Netbooks are computers that often cost less than $400, with small screens and keyboards that make them look Lilliputian next to laptops that seemed perfectly portable only a year ago.

These little computers introduced consumers to the idea that extreme portability could be combined with a low price, as long as people were willing to use the computer for getting online or connecting to a school’s network and not much more. Netbooks typically don’t include a DVD drive, the fastest microprocessor, or enough storage space to house endless amounts of photos and videos.

This year, because of the dismal economy and laptop buyers’ increasing comfort with these miniature computers, more netbooks are headed to store shelves. Some netbooks will keep their lower-than-a-cheap-PC price, but others will cost what bigger laptops do and include features such as touch screens and metal casings as companies look to keep the category’s momentum going.

At the International Consumer Electronics Show (CES) in Las Vegas last week, Taiwan-based AsusTek Computer Inc.–which launched its $269 to $699 Eee PC netbooks in 2007–introduced a new one called the Eee PC Touch. It sports a nearly 9-inch touch screen that swivels or folds over so it can be used as a tablet-style PC. Asus expects the Touch to be available in March for $499 and plans to release a version with a 10-inch screen.

That size and price aren’t far from a regular laptop. A Dell Inspiron 1525 with a 15-inch screen and more powerful processor starts at $479 through the Round Rock, Texas-based company’s web site.

Jackie Hsu, Asus’ president of the Americas, said his company sold 5 million Eee PCs worldwide in 2008. He expects the market to grow this year because there are more product choices.

Indeed, larger computer makers such as Dell Inc., MSI Computer, Lenovo Group Ltd., Acer Inc., and Hewlett-Packard Co. are betting on netbooks as well. Several of them introduced upcoming models at this year’s CES.

Palo Alto, Calif.-based HP, the world’s No. 1 computer maker, showed an addition to its Mini netbook line, the Mini 2140, which is expected to be available this month for $499. Unlike the company’s $329 Mini 1000, the 2140 includes features like an aluminum case, keyboards coated to resist wear, and an accelerometer that can tell when the device is dropped and will instruct the hard drive to shut down.

Dell, the second-largest computer maker, unveiled a new netbook as well. And it is hoping to drive sales of an earlier model by temporarily cutting its price to $99. That includes a $350 rebate when buyers agree to pay for a two-year AT&T Inc. data plan that gives the computer internet access over the air.

Retailers have high hopes for netbooks in 2009, too, if Amazon.com is any indication. Between Black Friday and Christmas, eight of the top 10 best-selling laptops on the site were netbooks, said Amazon’s vice president of consumer electronics, Paul Ryder.

“I think the category will continue to do better than the standard laptop category. It’s still new, so I think it’s going to grow faster,” he said.

This could present a problem for computer makers, though.

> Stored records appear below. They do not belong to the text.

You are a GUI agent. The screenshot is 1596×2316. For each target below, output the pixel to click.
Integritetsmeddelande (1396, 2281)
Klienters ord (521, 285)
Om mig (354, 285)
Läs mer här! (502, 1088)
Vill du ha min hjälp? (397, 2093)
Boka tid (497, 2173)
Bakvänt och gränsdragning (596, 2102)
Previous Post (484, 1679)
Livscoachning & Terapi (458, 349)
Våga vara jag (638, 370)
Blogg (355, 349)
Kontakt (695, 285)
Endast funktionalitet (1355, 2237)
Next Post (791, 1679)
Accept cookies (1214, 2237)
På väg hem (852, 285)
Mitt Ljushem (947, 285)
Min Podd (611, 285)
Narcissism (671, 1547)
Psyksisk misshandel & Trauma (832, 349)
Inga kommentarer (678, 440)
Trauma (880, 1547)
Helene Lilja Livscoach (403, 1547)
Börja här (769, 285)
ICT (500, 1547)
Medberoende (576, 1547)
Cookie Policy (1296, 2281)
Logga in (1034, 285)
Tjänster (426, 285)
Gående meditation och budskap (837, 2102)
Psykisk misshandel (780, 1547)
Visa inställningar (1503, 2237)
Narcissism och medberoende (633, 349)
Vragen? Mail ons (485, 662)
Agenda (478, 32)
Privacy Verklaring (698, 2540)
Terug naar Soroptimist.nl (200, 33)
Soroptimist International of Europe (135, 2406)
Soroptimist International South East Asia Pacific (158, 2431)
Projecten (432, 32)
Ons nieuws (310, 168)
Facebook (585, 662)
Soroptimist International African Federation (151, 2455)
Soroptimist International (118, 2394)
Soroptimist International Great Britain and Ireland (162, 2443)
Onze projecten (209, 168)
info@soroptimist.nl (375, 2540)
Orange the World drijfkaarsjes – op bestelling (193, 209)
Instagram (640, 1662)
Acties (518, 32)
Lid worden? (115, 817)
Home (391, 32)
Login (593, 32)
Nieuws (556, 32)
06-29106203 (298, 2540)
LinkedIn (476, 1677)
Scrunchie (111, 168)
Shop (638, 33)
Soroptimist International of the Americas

Several of them hoped netbooks would not be a replacement for an out-of-date laptop, but a companion device that people take with them while on the go. For now, though, NPD Group analyst Stephen Baker thinks the bad economy will help netbook sales and cut into sales of larger laptops. People who ordinarily would have spent $600 on a laptop might trade down and spend less to buy a netbook instead.

“The end result is that I think these are more likely to be cannibalistic, at least in the early parts of 2009,” he said.

But in the long run, some analysts–Baker included–are skeptical about the netbook category’s life span. Baker believes netbooks could fade out next year and be replaced by even smaller devices that are also focused on getting their owners on the internet.

Gartner Inc. analyst Ken Dulaney said the category is “slowly evaporating” and points out that while the bad economy might make netbooks more appealing in the short term, they are unlikely to win over a broad swath of consumers who require bigger keyboards and more powerful performance found in bigger laptops.

“If your usage pattern really demands a notebook, you will be disappointed,” he said.